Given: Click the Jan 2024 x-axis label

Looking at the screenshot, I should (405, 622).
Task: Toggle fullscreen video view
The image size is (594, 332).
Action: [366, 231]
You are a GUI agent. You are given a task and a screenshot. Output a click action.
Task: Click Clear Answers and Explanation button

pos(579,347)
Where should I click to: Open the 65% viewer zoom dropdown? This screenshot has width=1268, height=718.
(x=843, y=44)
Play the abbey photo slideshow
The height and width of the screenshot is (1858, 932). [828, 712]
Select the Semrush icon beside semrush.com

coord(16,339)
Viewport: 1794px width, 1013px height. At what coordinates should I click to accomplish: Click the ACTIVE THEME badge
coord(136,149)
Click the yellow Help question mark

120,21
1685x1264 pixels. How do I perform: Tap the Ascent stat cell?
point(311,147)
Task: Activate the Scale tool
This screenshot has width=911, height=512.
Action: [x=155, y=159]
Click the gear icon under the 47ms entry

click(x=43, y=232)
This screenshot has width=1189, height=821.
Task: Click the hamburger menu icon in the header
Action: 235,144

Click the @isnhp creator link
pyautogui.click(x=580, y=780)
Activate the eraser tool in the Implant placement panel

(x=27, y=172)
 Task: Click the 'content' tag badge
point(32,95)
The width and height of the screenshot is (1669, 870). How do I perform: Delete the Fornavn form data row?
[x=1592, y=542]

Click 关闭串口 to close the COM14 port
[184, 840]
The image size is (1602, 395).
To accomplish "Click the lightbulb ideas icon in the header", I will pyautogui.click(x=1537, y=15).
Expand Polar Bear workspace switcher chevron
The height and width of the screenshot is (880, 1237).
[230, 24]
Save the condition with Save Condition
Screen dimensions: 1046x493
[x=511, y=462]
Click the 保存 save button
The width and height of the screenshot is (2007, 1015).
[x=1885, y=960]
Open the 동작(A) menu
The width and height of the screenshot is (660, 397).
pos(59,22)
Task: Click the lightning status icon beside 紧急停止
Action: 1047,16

-*-*-

- [THE PROBLEM] For this exercise, set down all of the entries again word for word.

- [YOUR RESPONSE]
Given: Click the Jan 2024 x-axis label

Looking at the screenshot, I should (405, 622).
Task: Toggle fullscreen video view
The image size is (594, 332).
Action: [366, 231]
You are a GUI agent. You are given a task and a screenshot. Output a click action.
Task: Click Clear Answers and Explanation button

pos(579,347)
Where should I click to: Open the 65% viewer zoom dropdown? This screenshot has width=1268, height=718.
(x=843, y=44)
Play the abbey photo slideshow
The height and width of the screenshot is (1858, 932). [828, 712]
Select the Semrush icon beside semrush.com

coord(16,339)
Viewport: 1794px width, 1013px height. At what coordinates should I click to accomplish: Click the ACTIVE THEME badge
coord(136,149)
Click the yellow Help question mark

120,21
1685x1264 pixels. How do I perform: Tap the Ascent stat cell?
point(311,147)
Task: Activate the Scale tool
This screenshot has width=911, height=512.
Action: [x=155, y=159]
Click the gear icon under the 47ms entry

click(x=43, y=232)
This screenshot has width=1189, height=821.
Task: Click the hamburger menu icon in the header
Action: 235,144

Click the @isnhp creator link
pyautogui.click(x=580, y=780)
Activate the eraser tool in the Implant placement panel

(x=27, y=172)
 Task: Click the 'content' tag badge
point(32,95)
The width and height of the screenshot is (1669, 870). How do I perform: Delete the Fornavn form data row?
[x=1592, y=542]

Click 关闭串口 to close the COM14 port
[184, 840]
The image size is (1602, 395).
To accomplish "Click the lightbulb ideas icon in the header", I will pyautogui.click(x=1537, y=15).
Expand Polar Bear workspace switcher chevron
The height and width of the screenshot is (880, 1237).
[230, 24]
Save the condition with Save Condition
Screen dimensions: 1046x493
[x=511, y=462]
Click the 保存 save button
The width and height of the screenshot is (2007, 1015).
[x=1885, y=960]
Open the 동작(A) menu
The width and height of the screenshot is (660, 397).
pos(59,22)
Task: Click the lightning status icon beside 紧急停止
Action: 1047,16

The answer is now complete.